The problem is then to contruct and train a model that can accurately classify an unseen image as either a cat (\(y=1\)) or a non-cat (\(y=0\)).

In that post I implemented logistic regression in numpy and used it to solve the cat classification problem by optimizing with gradient descent.

In this notebook I extend this approach by implementing a deep (and fully-connected) neural network with an arbitary number of layers \(L\) in numpy and solve the cat classification problem by optimizing with both gradient descent and the Adam optimizer.

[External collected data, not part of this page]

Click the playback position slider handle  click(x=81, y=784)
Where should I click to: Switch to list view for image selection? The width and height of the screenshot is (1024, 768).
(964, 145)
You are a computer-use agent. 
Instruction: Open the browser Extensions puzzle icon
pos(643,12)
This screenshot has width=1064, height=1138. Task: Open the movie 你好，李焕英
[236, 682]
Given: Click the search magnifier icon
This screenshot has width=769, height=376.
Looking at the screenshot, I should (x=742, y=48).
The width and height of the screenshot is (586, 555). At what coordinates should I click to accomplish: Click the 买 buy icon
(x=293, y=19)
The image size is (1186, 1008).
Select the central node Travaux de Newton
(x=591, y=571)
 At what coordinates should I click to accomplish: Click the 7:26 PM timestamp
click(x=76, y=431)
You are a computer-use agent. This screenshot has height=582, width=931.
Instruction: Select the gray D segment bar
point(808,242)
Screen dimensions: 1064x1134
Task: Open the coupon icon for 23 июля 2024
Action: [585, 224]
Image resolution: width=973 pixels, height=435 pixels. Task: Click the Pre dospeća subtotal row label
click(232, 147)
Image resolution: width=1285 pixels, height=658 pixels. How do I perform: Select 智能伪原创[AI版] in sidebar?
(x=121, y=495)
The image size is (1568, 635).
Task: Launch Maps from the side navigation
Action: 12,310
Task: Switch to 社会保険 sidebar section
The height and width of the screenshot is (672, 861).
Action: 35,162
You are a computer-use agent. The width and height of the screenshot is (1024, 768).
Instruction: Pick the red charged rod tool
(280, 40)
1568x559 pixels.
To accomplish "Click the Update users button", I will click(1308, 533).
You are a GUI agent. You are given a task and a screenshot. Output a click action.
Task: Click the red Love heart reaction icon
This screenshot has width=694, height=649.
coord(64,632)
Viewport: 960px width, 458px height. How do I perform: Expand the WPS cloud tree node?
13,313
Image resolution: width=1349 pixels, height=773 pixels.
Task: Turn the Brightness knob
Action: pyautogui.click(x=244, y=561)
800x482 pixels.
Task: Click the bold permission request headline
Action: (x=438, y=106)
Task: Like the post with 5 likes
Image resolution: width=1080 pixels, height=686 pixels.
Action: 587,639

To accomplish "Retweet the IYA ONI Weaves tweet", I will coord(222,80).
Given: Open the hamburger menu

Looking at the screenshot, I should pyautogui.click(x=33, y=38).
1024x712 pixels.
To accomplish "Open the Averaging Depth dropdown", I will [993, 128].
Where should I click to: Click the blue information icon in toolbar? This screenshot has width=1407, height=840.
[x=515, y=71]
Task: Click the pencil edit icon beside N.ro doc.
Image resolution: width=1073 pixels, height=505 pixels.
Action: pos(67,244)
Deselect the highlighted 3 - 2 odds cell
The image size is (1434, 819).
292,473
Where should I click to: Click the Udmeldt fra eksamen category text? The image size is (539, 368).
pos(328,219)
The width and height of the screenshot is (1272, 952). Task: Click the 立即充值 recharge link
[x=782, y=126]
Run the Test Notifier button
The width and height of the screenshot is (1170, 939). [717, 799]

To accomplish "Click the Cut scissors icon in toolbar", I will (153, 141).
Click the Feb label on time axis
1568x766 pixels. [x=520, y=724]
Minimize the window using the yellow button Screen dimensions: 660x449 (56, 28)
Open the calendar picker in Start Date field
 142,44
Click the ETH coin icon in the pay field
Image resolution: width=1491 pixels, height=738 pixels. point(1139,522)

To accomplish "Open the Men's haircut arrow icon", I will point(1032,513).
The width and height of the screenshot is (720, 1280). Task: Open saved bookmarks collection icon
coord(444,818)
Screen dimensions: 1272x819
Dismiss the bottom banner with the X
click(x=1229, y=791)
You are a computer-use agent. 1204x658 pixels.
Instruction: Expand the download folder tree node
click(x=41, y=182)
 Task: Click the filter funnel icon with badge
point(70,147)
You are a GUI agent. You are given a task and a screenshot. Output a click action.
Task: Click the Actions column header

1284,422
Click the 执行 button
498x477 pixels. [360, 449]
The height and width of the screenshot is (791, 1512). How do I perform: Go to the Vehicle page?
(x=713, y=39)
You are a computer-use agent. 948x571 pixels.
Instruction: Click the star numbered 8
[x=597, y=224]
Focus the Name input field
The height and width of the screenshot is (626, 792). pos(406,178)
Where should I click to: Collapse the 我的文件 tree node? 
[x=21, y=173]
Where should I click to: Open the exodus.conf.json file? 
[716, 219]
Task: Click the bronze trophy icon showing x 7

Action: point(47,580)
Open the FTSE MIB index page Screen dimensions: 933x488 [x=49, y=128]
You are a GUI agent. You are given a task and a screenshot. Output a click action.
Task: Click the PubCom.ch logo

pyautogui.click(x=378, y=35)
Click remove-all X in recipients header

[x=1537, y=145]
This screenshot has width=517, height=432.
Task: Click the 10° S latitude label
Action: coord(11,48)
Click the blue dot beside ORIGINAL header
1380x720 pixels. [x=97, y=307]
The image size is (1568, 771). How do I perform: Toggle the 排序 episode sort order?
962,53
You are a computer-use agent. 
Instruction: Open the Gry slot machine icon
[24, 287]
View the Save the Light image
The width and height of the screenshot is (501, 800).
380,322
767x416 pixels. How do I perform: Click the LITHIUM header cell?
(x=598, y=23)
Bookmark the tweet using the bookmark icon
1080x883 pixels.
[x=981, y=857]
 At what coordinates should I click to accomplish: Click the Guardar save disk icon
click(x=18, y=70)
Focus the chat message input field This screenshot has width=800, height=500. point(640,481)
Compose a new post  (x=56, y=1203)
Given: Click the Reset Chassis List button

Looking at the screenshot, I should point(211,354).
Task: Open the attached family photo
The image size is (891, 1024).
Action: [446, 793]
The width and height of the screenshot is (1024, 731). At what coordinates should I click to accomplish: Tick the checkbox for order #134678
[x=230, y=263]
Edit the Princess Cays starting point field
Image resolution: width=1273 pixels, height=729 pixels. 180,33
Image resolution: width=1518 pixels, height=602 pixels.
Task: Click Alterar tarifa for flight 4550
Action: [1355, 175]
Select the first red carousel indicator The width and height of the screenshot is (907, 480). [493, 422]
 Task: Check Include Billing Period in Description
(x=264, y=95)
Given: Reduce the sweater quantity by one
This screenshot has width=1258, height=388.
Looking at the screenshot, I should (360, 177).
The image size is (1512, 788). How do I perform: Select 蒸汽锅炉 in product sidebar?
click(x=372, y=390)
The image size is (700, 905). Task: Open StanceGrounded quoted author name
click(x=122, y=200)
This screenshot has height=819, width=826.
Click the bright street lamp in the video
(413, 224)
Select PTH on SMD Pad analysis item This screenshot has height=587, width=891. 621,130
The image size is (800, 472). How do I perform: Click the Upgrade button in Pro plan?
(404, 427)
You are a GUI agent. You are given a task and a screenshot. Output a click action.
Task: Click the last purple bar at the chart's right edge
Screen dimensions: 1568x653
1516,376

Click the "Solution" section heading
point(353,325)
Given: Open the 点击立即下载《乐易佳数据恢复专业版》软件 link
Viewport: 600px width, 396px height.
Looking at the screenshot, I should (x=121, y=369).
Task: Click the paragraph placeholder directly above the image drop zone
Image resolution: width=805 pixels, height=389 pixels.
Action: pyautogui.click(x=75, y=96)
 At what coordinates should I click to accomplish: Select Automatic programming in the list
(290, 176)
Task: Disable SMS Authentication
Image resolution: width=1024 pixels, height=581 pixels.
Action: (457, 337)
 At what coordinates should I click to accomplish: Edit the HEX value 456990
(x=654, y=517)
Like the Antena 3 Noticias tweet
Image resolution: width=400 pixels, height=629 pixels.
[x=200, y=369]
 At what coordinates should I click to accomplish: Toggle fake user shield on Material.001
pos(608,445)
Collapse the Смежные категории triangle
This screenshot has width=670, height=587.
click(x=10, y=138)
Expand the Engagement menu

The hidden layers have ReLU activation while the output layer has sigmoid activation.

I took the data and learned the techniques used in this post from several exercises in Andrew Ng’s Deep learning specializaion:

https://www.coursera.org/specializations/deep-learning

train_x_orig, train_y, test_x_orig, test_y, classes = load_data()

## helper function from `utils.py` ##
show_cat(57, classes, train_y, train_x_orig)

y = [1], it's a 'cat' picture.

show_cat(21, classes, train_y, train_x_orig)

y = [0], it's a 'non-cat' picture.

show_cat(27, classes, train_y, train_x_orig)

y = [1], it's a 'cat' picture.

# Reshape the training and test examples 
train_x_flatten = train_x_orig.reshape(train_x_orig.shape[0], -1).T   # The "-1" makes reshape flatten the remaining dimensions
test_x_flatten = test_x_orig.reshape(test_x_orig.shape[0], -1).T

# Standardize data to have feature values between 0 and 1.
train_x = train_x_flatten/255.
test_x = test_x_flatten/255.

print ("train_x's shape: " + str(train_x.shape))
print ("test_x's shape: " + str(test_x.shape))

train_x's shape: (12288, 209)
test_x's shape: (12288, 50)

Base Model

The following class BaseModel consists of the methods common to both the Batch Gradient Descent and Adam optimzed \(L\)-layer neural network models.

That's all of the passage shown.